**** Recorded information

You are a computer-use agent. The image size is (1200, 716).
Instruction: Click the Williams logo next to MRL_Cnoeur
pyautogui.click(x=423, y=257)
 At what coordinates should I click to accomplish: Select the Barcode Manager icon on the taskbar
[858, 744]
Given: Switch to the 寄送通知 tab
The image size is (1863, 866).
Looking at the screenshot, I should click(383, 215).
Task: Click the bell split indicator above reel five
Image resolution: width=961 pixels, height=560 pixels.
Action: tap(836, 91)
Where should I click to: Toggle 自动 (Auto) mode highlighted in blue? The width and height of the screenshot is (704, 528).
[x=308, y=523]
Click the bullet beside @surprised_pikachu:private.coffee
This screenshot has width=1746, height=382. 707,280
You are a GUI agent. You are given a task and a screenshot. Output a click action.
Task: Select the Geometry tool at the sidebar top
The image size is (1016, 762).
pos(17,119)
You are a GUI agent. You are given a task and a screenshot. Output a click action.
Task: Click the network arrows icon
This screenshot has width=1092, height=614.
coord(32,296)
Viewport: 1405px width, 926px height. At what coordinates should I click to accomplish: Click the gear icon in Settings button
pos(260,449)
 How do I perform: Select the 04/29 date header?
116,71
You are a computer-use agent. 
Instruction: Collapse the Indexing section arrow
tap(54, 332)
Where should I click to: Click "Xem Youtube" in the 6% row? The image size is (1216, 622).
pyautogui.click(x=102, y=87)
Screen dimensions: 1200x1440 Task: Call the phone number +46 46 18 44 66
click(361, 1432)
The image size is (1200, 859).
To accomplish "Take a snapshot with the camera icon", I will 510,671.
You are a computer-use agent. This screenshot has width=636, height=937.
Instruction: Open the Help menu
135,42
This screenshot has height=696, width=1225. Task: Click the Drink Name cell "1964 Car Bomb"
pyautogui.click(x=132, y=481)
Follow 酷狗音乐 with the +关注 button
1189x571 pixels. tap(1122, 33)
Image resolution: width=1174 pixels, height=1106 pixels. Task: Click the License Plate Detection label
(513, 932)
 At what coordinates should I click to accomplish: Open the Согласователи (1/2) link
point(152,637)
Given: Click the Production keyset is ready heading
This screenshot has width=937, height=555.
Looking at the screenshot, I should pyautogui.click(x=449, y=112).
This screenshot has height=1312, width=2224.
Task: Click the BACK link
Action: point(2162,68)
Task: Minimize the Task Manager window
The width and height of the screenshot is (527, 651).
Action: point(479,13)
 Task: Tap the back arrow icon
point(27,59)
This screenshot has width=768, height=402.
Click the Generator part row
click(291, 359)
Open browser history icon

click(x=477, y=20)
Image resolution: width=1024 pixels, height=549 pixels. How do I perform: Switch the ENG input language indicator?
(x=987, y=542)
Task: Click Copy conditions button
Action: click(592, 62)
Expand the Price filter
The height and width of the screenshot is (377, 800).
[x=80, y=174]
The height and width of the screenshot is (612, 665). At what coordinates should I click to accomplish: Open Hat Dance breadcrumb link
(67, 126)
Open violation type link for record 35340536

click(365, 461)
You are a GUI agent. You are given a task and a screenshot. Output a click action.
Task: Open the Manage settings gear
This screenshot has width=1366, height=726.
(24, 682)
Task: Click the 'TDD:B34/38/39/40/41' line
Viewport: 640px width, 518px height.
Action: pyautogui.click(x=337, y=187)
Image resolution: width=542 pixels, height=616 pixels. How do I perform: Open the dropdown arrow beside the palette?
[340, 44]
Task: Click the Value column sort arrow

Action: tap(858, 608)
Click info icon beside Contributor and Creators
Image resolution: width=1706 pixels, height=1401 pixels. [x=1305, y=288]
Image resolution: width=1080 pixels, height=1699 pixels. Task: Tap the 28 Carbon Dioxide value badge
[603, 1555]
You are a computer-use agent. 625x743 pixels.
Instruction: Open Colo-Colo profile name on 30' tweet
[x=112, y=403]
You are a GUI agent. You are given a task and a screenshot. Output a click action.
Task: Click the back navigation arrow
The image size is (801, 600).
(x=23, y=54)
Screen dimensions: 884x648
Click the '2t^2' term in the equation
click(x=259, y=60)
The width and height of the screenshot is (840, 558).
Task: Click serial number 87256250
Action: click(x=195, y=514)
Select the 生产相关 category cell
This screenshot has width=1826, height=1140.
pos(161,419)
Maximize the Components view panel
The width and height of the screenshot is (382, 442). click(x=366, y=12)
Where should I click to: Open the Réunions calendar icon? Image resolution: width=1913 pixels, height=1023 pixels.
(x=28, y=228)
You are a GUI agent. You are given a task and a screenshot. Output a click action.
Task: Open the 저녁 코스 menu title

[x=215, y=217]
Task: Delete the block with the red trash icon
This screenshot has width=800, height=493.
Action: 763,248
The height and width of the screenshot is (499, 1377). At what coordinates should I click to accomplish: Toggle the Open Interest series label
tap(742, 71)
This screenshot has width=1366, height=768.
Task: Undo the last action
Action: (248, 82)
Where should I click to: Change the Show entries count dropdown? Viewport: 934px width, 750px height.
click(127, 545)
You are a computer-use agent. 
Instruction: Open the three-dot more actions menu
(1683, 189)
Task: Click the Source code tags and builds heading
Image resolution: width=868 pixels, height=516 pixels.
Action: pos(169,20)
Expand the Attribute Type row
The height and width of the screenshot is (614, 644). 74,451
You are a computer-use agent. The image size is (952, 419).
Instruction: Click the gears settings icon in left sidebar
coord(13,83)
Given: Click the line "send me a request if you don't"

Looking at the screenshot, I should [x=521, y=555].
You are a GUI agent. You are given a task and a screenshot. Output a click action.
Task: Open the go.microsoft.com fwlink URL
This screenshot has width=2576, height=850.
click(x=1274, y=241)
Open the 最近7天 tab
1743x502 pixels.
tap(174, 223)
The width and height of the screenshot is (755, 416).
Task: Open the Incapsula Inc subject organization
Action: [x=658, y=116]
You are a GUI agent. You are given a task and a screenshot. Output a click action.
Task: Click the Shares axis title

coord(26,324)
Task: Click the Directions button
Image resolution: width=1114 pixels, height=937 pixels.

********

# Directions for this task:
An exact copy of the lines from the one containing "This screenshot has width=2576, height=850." through the end of the data above is the whole answer.

# Exercise output:
This screenshot has width=2576, height=850.
click(x=1274, y=241)
Open the 最近7天 tab
1743x502 pixels.
tap(174, 223)
The width and height of the screenshot is (755, 416).
Task: Open the Incapsula Inc subject organization
Action: [x=658, y=116]
You are a GUI agent. You are given a task and a screenshot. Output a click action.
Task: Click the Shares axis title

coord(26,324)
Task: Click the Directions button
Image resolution: width=1114 pixels, height=937 pixels.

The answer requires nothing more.